Boredom Zenith, Part Deux
While the block parties blared on, I sat sweltering inside the apartment listlessly thumbing through a pamphlet on alchohol-induced blackouts and waiting for Sigrid to make it back from Roosevelt Island. Having already assessed the chaos of rush hour traffic, I figured there was no way she was going to make it home by car before nightfall. Little did I know that because the electric pumps at gas stations were useless, she couldn't tank up to get across the bedlam of the 59th Street Bridge. While I began developing a mild carpal tunnel syndrome from flicking on my lighter so many times to touch to the rim of the bong's bowl and further, coughing up spasms of high-grade weed and nearly passing out from a lack of oxygen, Sigrid had grabbed her bike with the flat front tire and rode it all the way back to the apartment.
When she arrived, simultaneously gasping for air, sweating, begging for a cold beer and dying of hunger, I had worked myself into such a stupor, I could barely speak. Something like those patients in the Turkish prison in Midnight Express only I wasn't drooling yet. A flicker of recognition passed vaguely into my slowly focusing eyes.
"We should have no dialogue," she murmured. "Just beer and cigarettes and food, in that order."
So we headed back out into the black lung streets of coal mine Manhattan to join in the fun. Out past First Avenue on 5th St. there is a series of bars and clubs that melded together in an outdoor party of suddenly-brazen automotons breaking beer bottles on the pavement, overturning lawn furniture and making weird shrieking noises when tenants above dropped stink bombs down on them to break up the noise and the party. The only thing missing really, were the Mardis Gras beads and the hurricane glasses.
Without flashlights, it was difficult to see our path by the glowing embers of cigarettes. Everywhere you stepped was the sound of crushed glass beneath your feet. We circled the block, coming down Avenue B towards Tompkins Square Park where you could see the trashcan fires burning from a block and a half away. The worst part, the part that almost drove us in prematurely, was not the threat of looting or wilding or the fires or the randomly dropped bottles, but the rats. Especially in Tompkins Square Park where you could almost hear them and their high-pitched squealing on the periphery, waiting to move in and take little nibbles off of everyone's toes. Ironically enough, just that afternoon, Mayor Buffoonberg had planned to unveil and publicize a new get tough, "War on Rats" policy but amid the excitement of the blackout of course, this absurd new effort was lost. He can end smoking and preach his ill-suited morality to all the world in New York City but the rats are another matter altogether. The rats, like the pigeons, will be here long after the last light has been turned on. The rats, it seems, are mirrors of ourselves in New York City; a revelatory psychology of desperate, overpopulated, hungry, looking for action. What we really needed, in this Heideggerian counteraction against the mechanistic tendancies of the modern world, was some fresh rat meat to grill ourselves some burgers with.

▸ Data extracts:
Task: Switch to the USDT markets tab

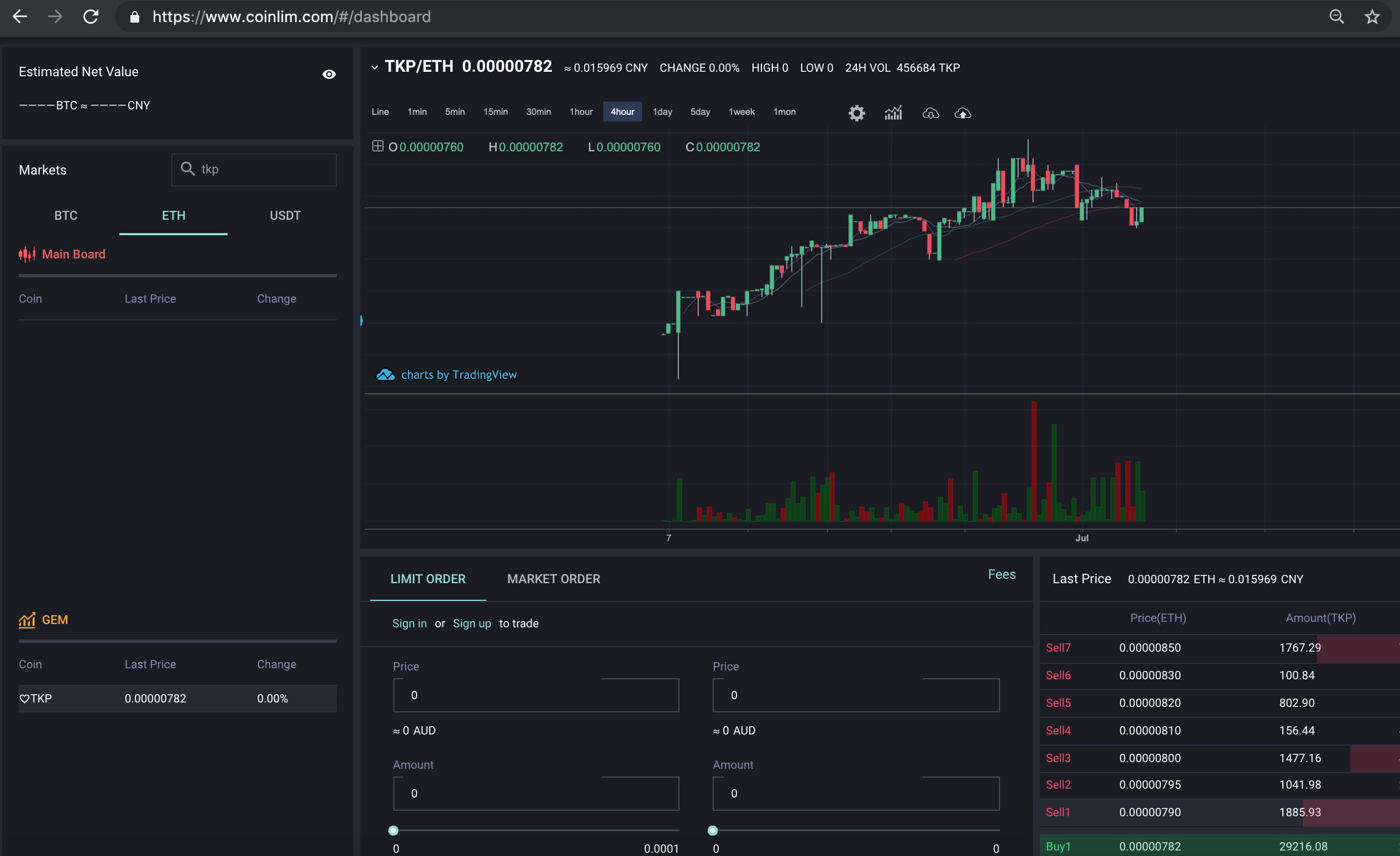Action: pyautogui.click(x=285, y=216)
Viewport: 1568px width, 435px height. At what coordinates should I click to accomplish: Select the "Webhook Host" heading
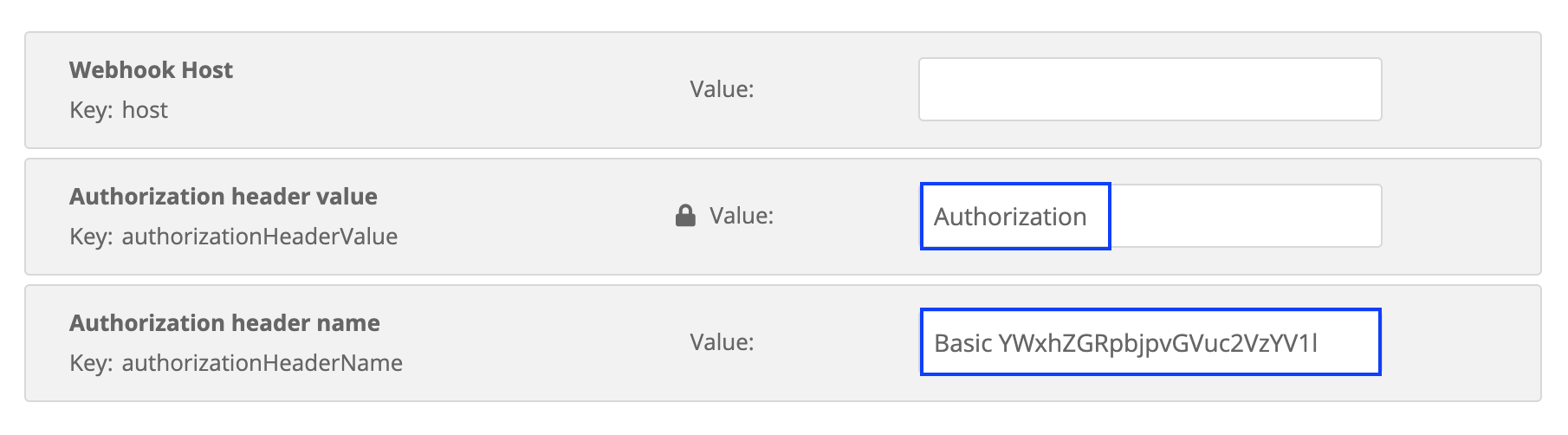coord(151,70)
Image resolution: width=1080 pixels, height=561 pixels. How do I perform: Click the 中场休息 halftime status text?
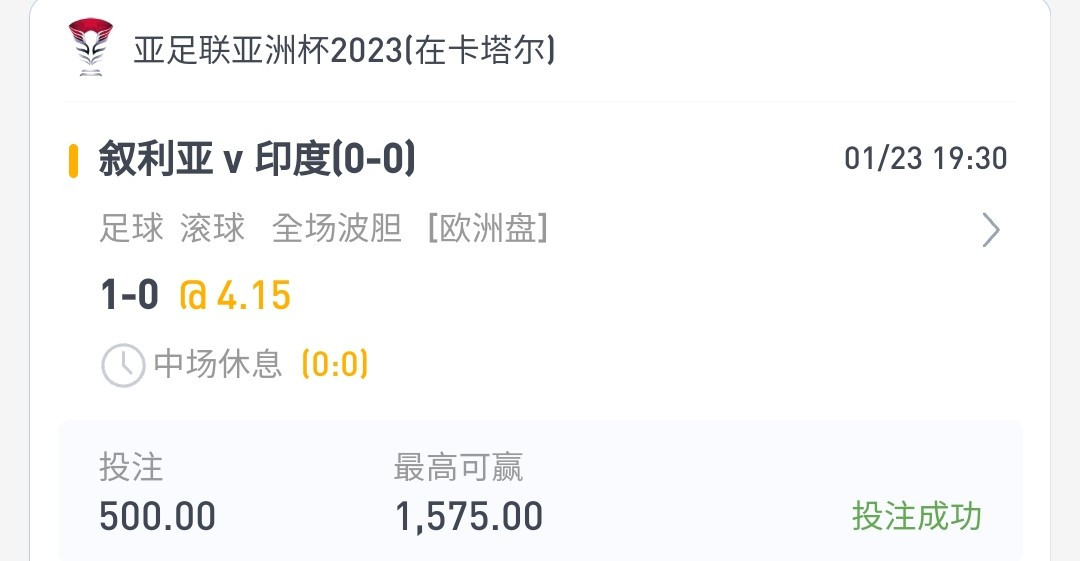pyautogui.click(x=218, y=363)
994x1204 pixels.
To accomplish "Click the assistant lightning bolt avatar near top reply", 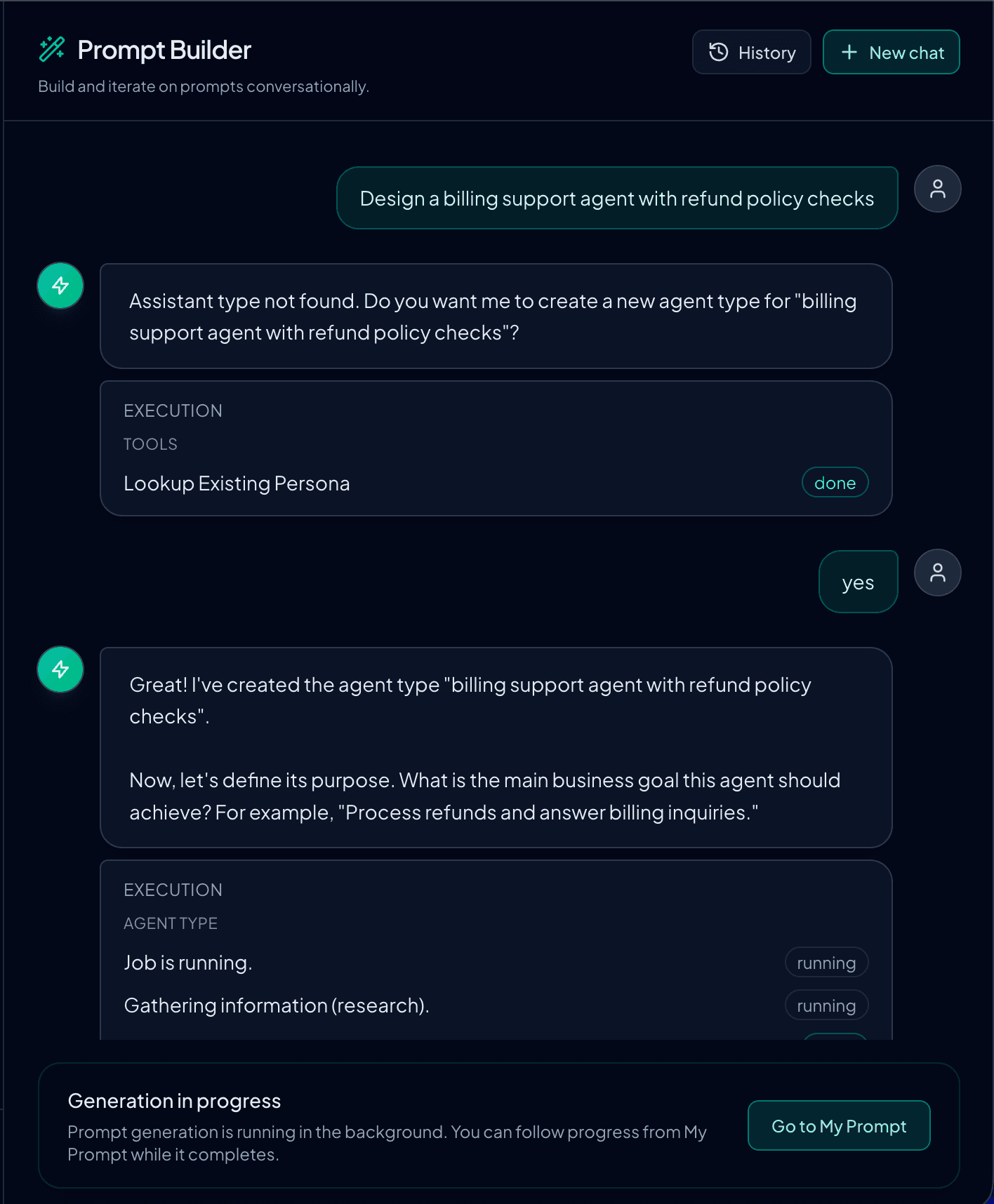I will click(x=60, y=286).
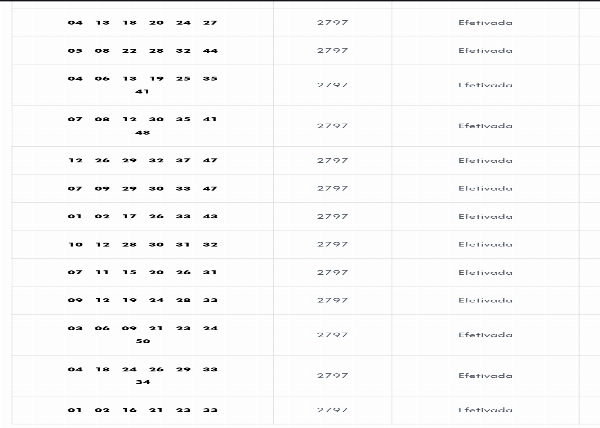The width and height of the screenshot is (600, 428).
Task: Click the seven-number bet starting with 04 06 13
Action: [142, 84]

---

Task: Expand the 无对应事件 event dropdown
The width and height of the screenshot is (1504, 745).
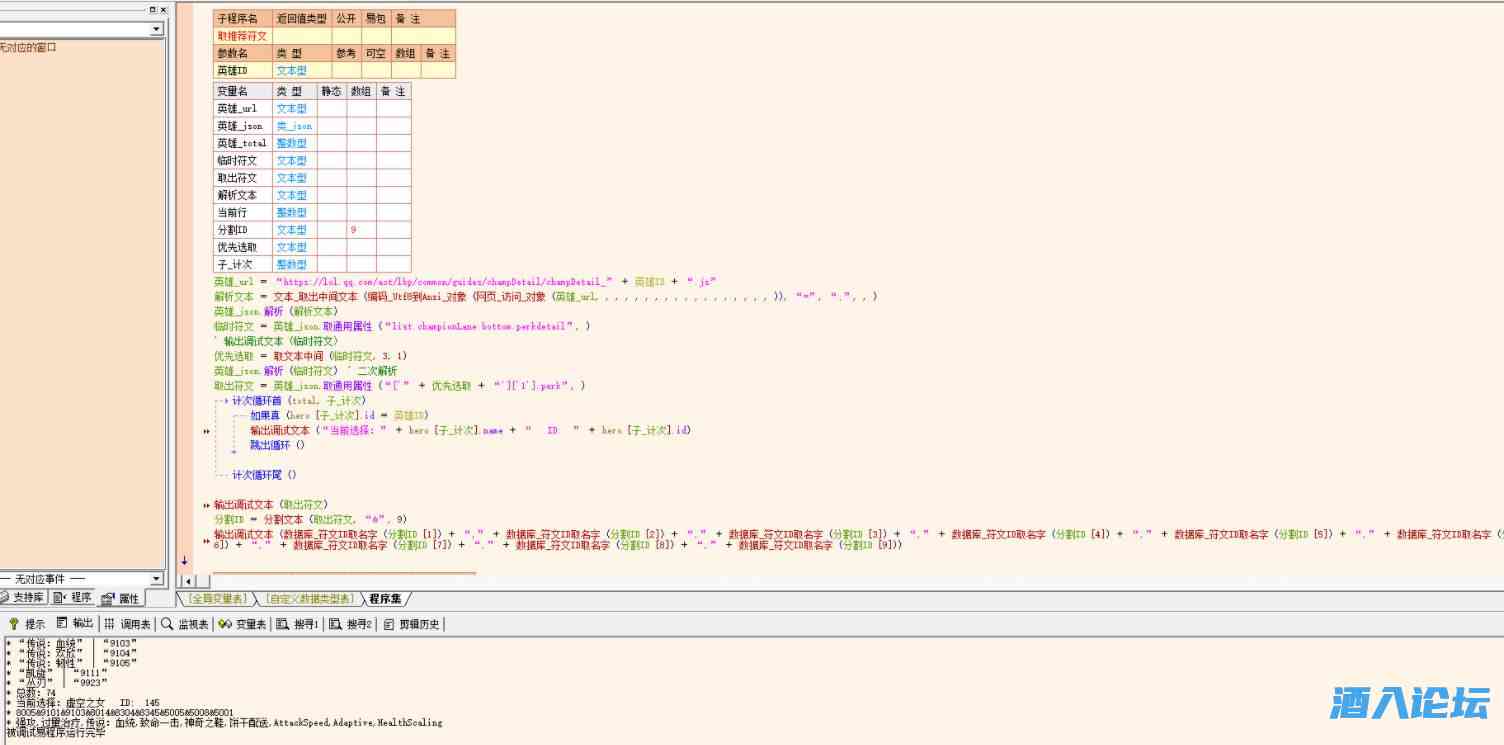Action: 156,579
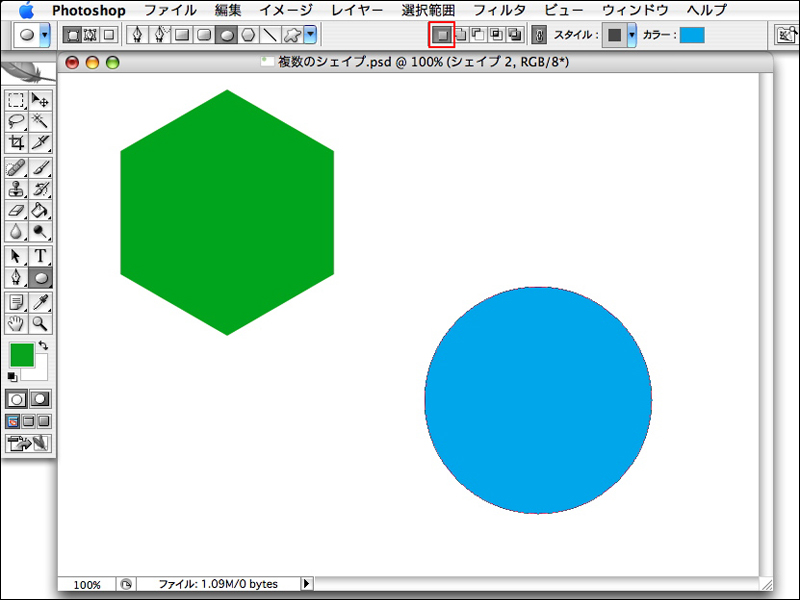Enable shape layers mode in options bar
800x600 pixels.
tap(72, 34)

---

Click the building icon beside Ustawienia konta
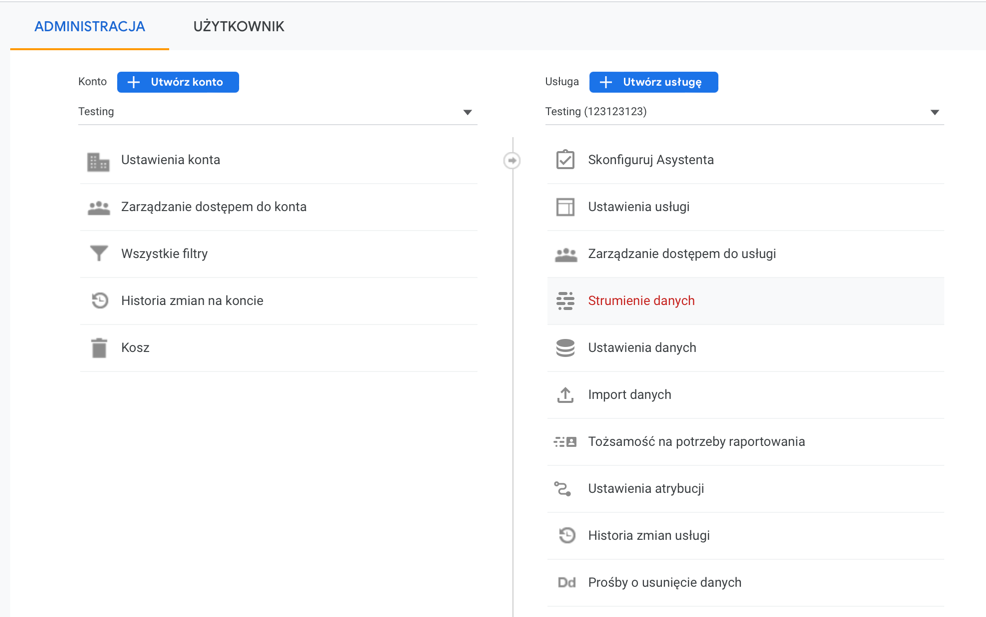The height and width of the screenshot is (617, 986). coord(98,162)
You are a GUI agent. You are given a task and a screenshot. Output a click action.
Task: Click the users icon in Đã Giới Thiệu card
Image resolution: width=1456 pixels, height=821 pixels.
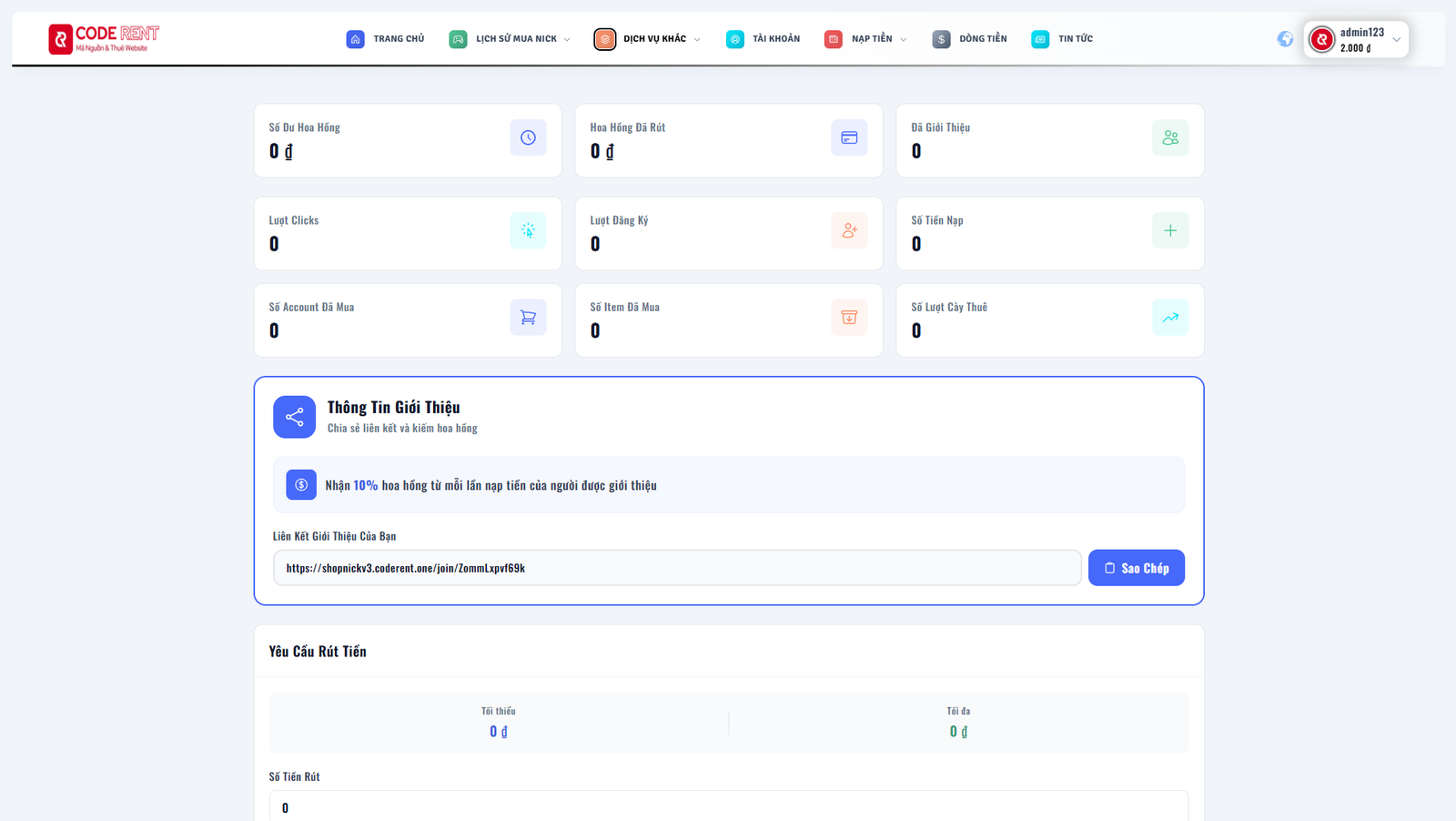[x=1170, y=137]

▸ What to produce: Reproduce the blackout passage word for word, starting with "When she arrived, simultaneously" and going on through "slowly focusing eyes.".

▸ Expected answer:
When she arrived, simultaneously gasping for air, sweating, begging for a cold beer and dying of hunger, I had worked myself into such a stupor, I could barely speak. Something like those patients in the Turkish prison in Midnight Express only I wasn't drooling yet. A flicker of recognition passed vaguely into my slowly focusing eyes.